As of late I have a bit of free time and am looking forward to a relaxing distraction of my peculiar taste in pastimes of disassembling ROMs of vintage equipment.

As fate would have it, my friend [Eric]@EricHertz has recently come into possession of a vintage typewriter of sorts -- The AlphaSmart Pro.  (He finds the best junque!)

This device is a typewriter of sorts.  I was created by some former Apple guys in the early 1990's and targeted the education market.  The gist is simple:  a portable keyboard with integrated LCD into which you can type documents. 

Note 'document' means text only.  Then you can connect it to a desktop-class computer, and it will emulate a keyboard, and dump the text out.

Apparently it was popular with some, the product went through several iterations, and the company was eventually acquired, and the product retired.  I won't bore you with more history that you can find for yourself; e.g.:

https://en.wikipedia.org/wiki/AlphaSmart

Anyway, [Eric] mentioned having opened the device, and that the ROM was socketed, so I plead with him to dump it and send me the result.  He had his own stuff to do, but happily he found time to indulge me.

This unit uses a 68HC11xx processor.  I have never worked with this processor myself, so this will add a little fun to the mix.

First step is getting datasheets.  The programming model looks particularly simple.  It's a typical 8-bit device with a 64KiB address space.  Reset vector is at the top of address space, so the ROM dump almost surely maps up there.  The ROM dump is 8KiB, so for now I'm going to assume it all maps to E000 - FFFF.  (Banking is a possibility, but I'm going to disregard that until proven otherwise.)

The processor had many variants, and the 'xx' I labelled indicates that I do not know yet which variation this processor is.  Photos of the board are seemingly rare and too low res for me to make out the suffix, and I haven't found it called out in things like wikipedia, etc.  The variant is important especially with this device because things like mapping of internal RAM are different across the product line.  For now I'm going to guess it is a ROM-less version like the E0, since there is a big 'ol EPROM right next to it.  This assumption may change as I start to dig in.

The RAM has large markings, so I can see it is a Toshiba TCS551001BPL-85, so that's 128KiB static RAM.  That's way bigger than the address space, so surely that is banked in some way.  I'm not too worried about figuring that out now because disassembly will start to provide clues.  Normally, my friend [Eric] would buzz out the board and other things since he has the actual unit, but he's busy with other things right now, so I will hobble on.

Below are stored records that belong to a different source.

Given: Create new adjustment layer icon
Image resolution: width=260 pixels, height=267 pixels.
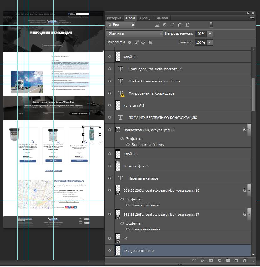Looking at the screenshot, I should click(x=220, y=260).
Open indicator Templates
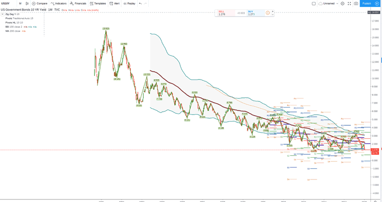Image resolution: width=382 pixels, height=202 pixels. point(98,4)
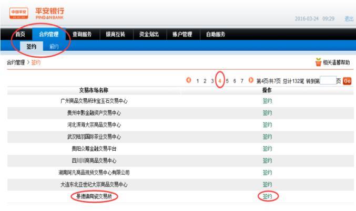This screenshot has width=356, height=211.
Task: Click the previous page arrow icon
Action: tap(189, 80)
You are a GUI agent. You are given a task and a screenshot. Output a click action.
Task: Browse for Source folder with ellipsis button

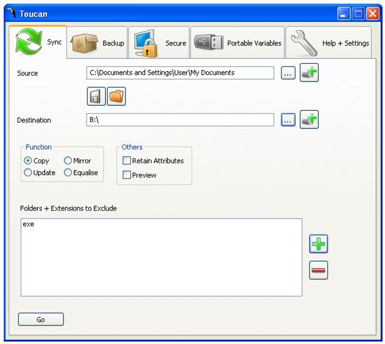(x=288, y=73)
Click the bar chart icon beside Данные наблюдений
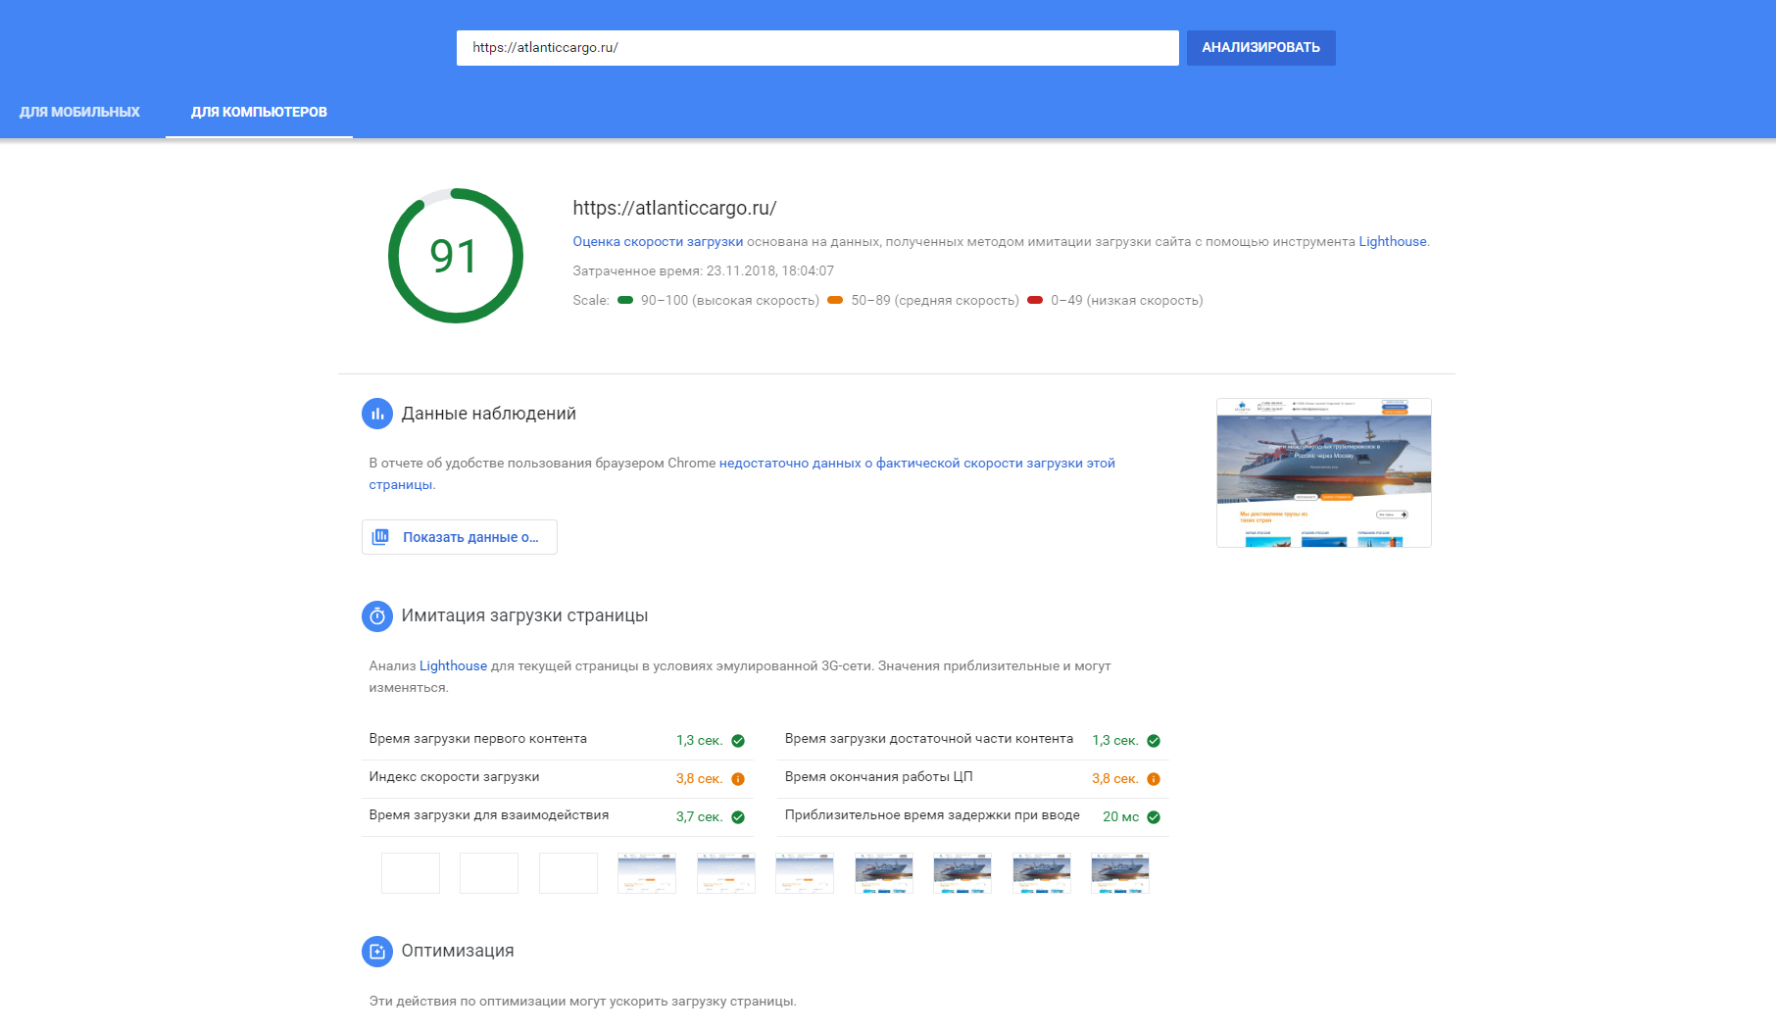Viewport: 1776px width, 1031px height. [377, 414]
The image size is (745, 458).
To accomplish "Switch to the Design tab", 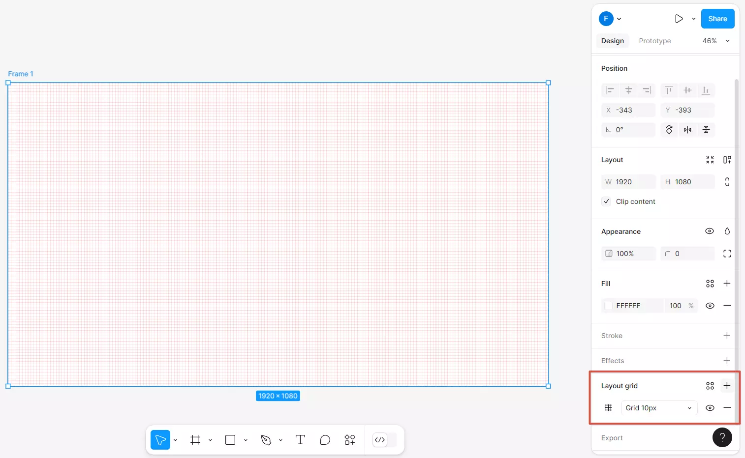I will point(612,41).
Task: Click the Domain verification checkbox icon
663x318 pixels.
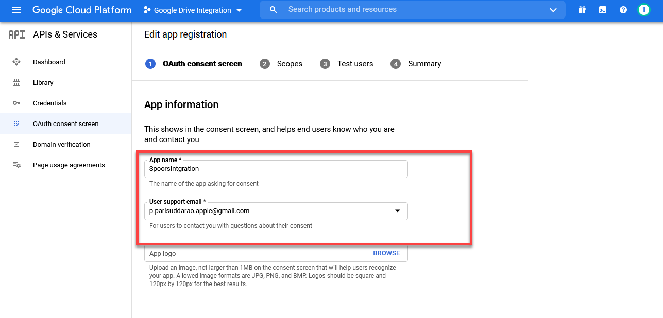Action: coord(16,144)
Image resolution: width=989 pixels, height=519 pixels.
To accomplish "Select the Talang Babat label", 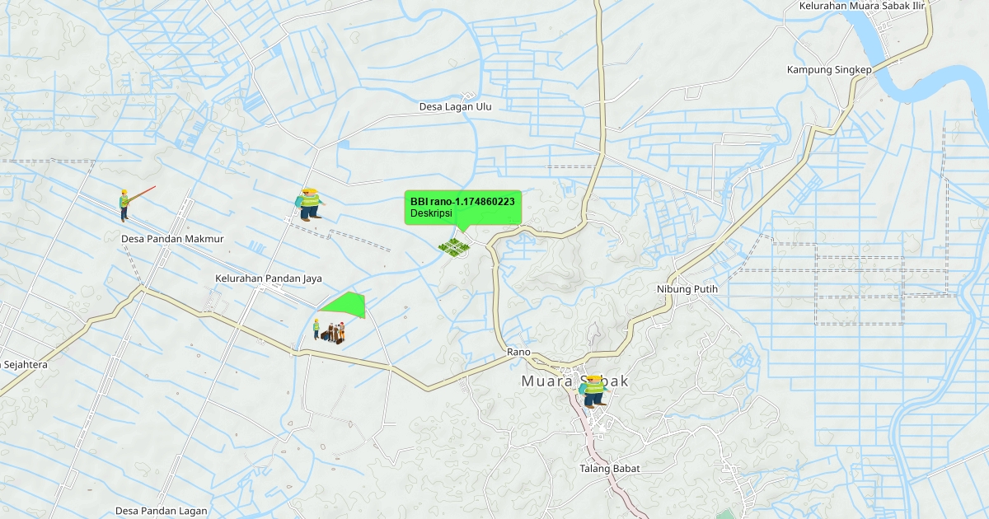I will click(x=609, y=469).
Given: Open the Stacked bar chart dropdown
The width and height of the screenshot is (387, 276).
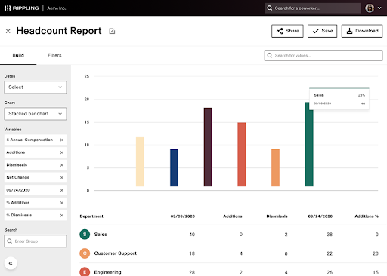Looking at the screenshot, I should pos(36,114).
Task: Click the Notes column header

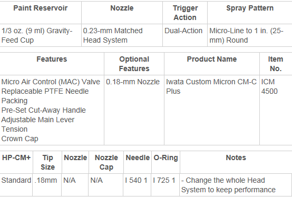Action: pos(236,157)
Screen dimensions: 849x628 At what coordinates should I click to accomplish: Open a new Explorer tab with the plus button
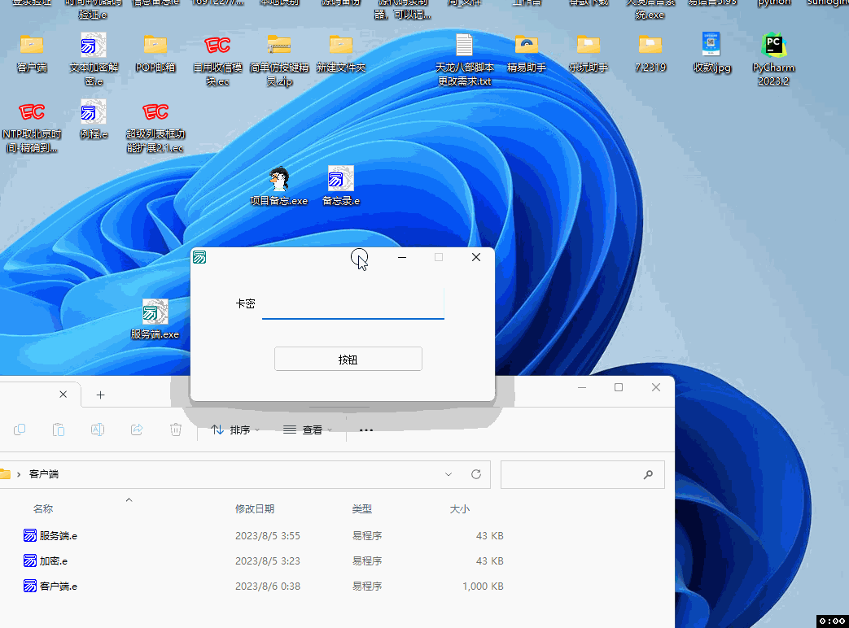100,394
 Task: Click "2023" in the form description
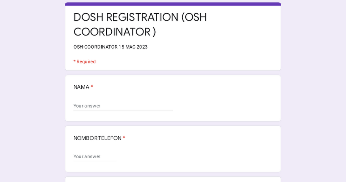click(x=142, y=47)
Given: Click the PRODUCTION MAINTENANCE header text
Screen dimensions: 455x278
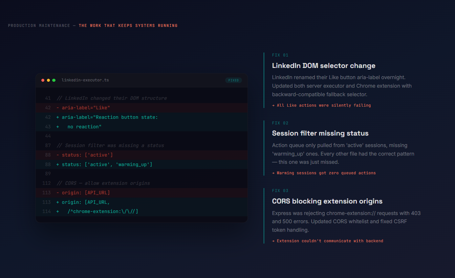Looking at the screenshot, I should (x=39, y=25).
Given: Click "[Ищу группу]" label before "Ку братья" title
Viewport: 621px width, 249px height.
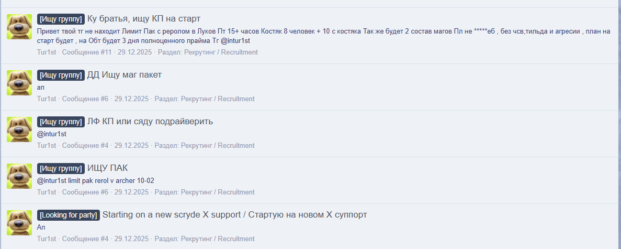Looking at the screenshot, I should 61,19.
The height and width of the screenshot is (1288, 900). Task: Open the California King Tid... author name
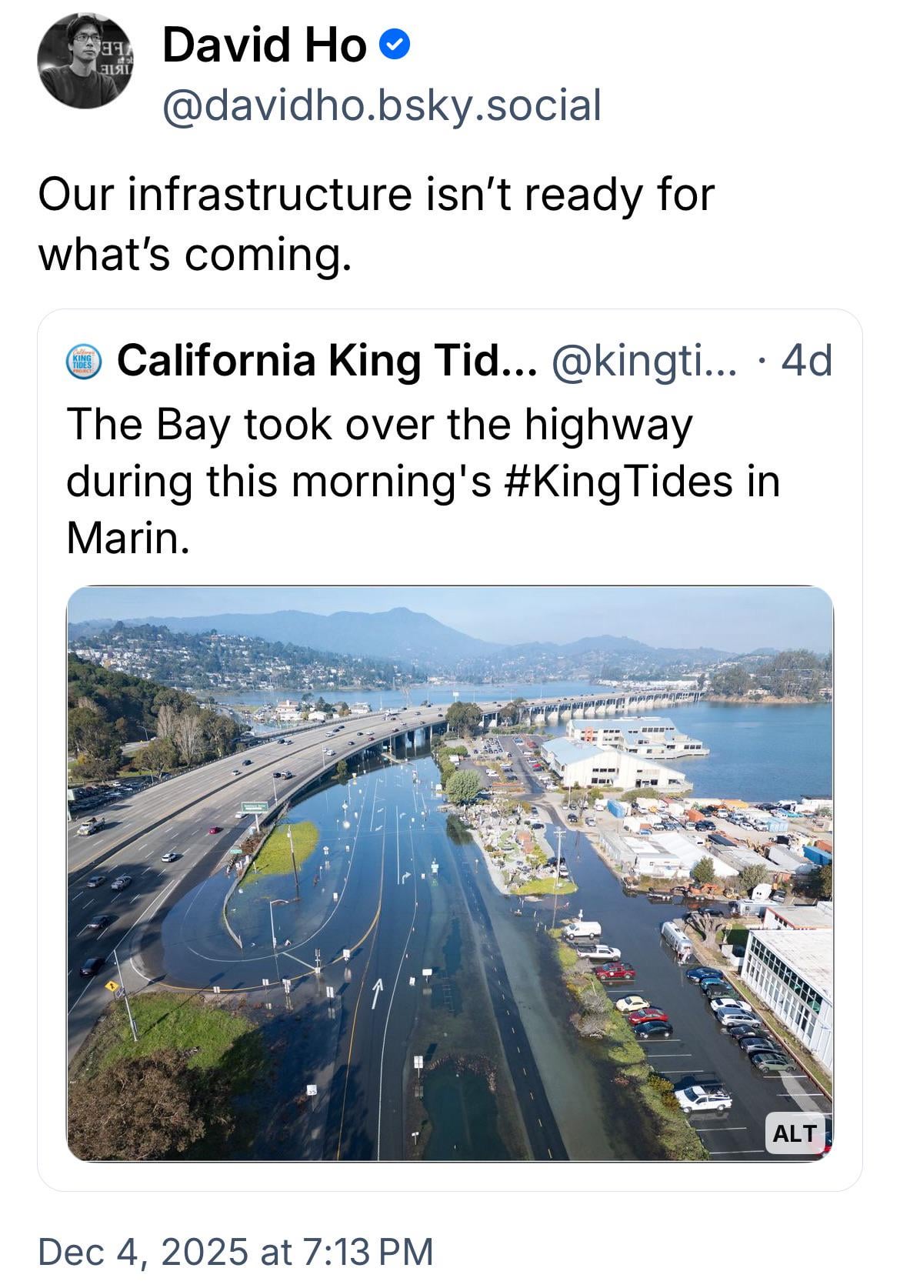(326, 360)

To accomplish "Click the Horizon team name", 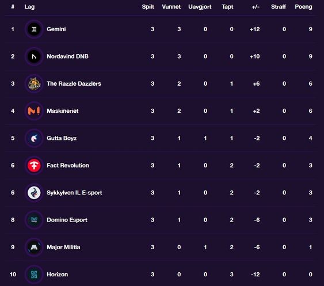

The LCD is some 4x40(?), I'll punt on those details for now.  I am going to assume the keyboard is some garden variety matrix done in software until I can figure out otherwise.  There are two ports:  one is PS/2 and the other is ADB.  These are a quirky form of data transfer to a PC where the unit pretends to be a keyboard and simply dumps the contained documents as a series of keystrokes to the PC.  lol!

I converted the Intel Hex to binary so I can whizz through it in a hex editor to get a quick lay of the land before getting into actual disassembly.

I can see at the end of the binary there is a block of 0x01's, which I presume are padding, and ending with a series of 16-bit ints, so I'm pretty sure those are the interrupt vectors.  The last is the reset vector, and it is 0xe000, so this tends to confirm my suspicion that the ROM is not banked (if unbanked, it would map in at 0xe000).

I also found a text string 'This is the RAM valid signatur2'.  This is interesting because it suggests that there is a routine somewhere that whizzes through all the RAM and computes a checksum.  And if it whizzes through all the RAM, then it must do all the relevant bank switching as well.  Because this will be a simple routine of linear access and accumulate, it will be easy to disassemble, and so will probably make it easy to figure out the banking scheme.  So this is an early target of interest.

OK, time to fire up the disassembler.  You can get by with disassembly to a text file that you then annotate -- and I do that sometimes with exotic processors -- but it really helps to have a nice disassembler that propagates symbol references and comments.  It's difficult to stress how much more productive you will be with just those two features.

I am using an old copy of IDA Pro.  It has 6811 support.  It's ruinously expensive commercial software, though, so I can't give you a copy, alas.  I will publish the textual disassembly, however.  Aside:  I have been meaning to try Ghidra for some time now, since it's free, and this would be a great opportunity, but I'm going to push that activity out yet once again.  But if I make some headway, I may revisit that decision to kick those tires separately.